- [CONSIGNES]
a – Indiquez si chacun des énoncés suivants concorde avec le texte sur l'usine Bridor de Falaise, par oui ou non, en citant à l'identique les mots du texte qui tranchent : (i) le projet représente un investissement de 100 M€ ; (ii) le site était auparavant occupé par Frial, une filiale spécialisée dans les viennoiseries ; (iii) la deuxième ligne de fabrication fonctionne depuis deux semaines.
b – Poursuivez le texte sur l'usine Bridor de Falaise après sa dernière phrase.

- [TEXTE DE LA PAGE]
- - - - - - -
À peine installé en Normandie et déjà un projet d’extension. Après l’abandon d’un projet à Liffré (35), en 2023, l’industriel Bridor, filiale du groupe rennais Le Duff, a choisi Falaise (14) pour installer sa nouvelle usine française de viennoiseries surgelées. Un investissement de 100 M€, avec à la clé 150 emplois.
Dévoilé en avril dernier, le site était jusqu’ici occupé par une autre filiale du groupe Le Duff, Frial, spécialisée dans les plats surgelés. Les lieux ont fait l’objet d’un vaste chantier de rénovation et d’une extension afin de donner naissance à une usine de 23 000 m², prévue pour accueillir deux lignes de fabrication et une production de 40 000 tonnes de croissants et pains au chocolat par an, en rythme de croisière.
La première des deux lignes tourne depuis deux semaines, avec une trentaine de salariés (principalement des ex-Frial). « Les premiers produits commercialisables sortiront à la fin du mois », annonce Benoît Logeais, directeur industriel monde chez Bridor. Le dirigeant table sur le démarrage de la deuxième ligne en mai 2026. Côté ressources humaines, les recrutements ont été lancés pour la montée en puissance de la première ligne et le lancement de la deuxième.
- - - - - - -
- [Enregistrements conservés]
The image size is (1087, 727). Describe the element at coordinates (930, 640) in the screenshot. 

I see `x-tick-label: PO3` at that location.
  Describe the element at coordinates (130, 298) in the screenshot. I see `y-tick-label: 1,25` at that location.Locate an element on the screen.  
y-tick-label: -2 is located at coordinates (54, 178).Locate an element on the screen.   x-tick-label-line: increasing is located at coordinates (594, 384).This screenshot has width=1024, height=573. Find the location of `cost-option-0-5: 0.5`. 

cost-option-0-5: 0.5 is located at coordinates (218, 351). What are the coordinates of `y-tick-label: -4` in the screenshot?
- - - - - - -
- [RÉPONSES]
a –
(i) Oui : « Un investissement de 100 M€ ».
(ii) Non : « Frial, spécialisée dans les plats surgelés ».
(iii) Non : « La première des deux lignes tourne depuis deux semaines » et « Le dirigeant table sur le démarrage de la deuxième ligne en mai 2026 ».

b –
De 150 à un peu moins de 210 emplois
Face à une demande en hausse, Bridor (5 000 salariés dans le monde pour un chiffre d’affaires de 2,5 milliards d’euros) ne compte pas s’arrêter là et souhaite installer deux lignes supplémentaires à Falaise. La première « à l’horizon 2027-2028 », indique Benoit Logeais, et l’autre, en fonction des besoins et des orientations commerciales. « Ce sera à un horizon 2030, à peu près », avance le directeur industriel.
Le renforcement des capacités de production se traduira par une nouvelle extension de l’usine (d’environ 10 000 m²), dans le prolongement des bâtiments actuels. Avec ce projet, Bridor va investir 65 M€ supplémentaires en Normandie, où il produira, à terme, 68000 tonnes de marchandises par an, avec un effectif d’un peu moins de 210 emplois.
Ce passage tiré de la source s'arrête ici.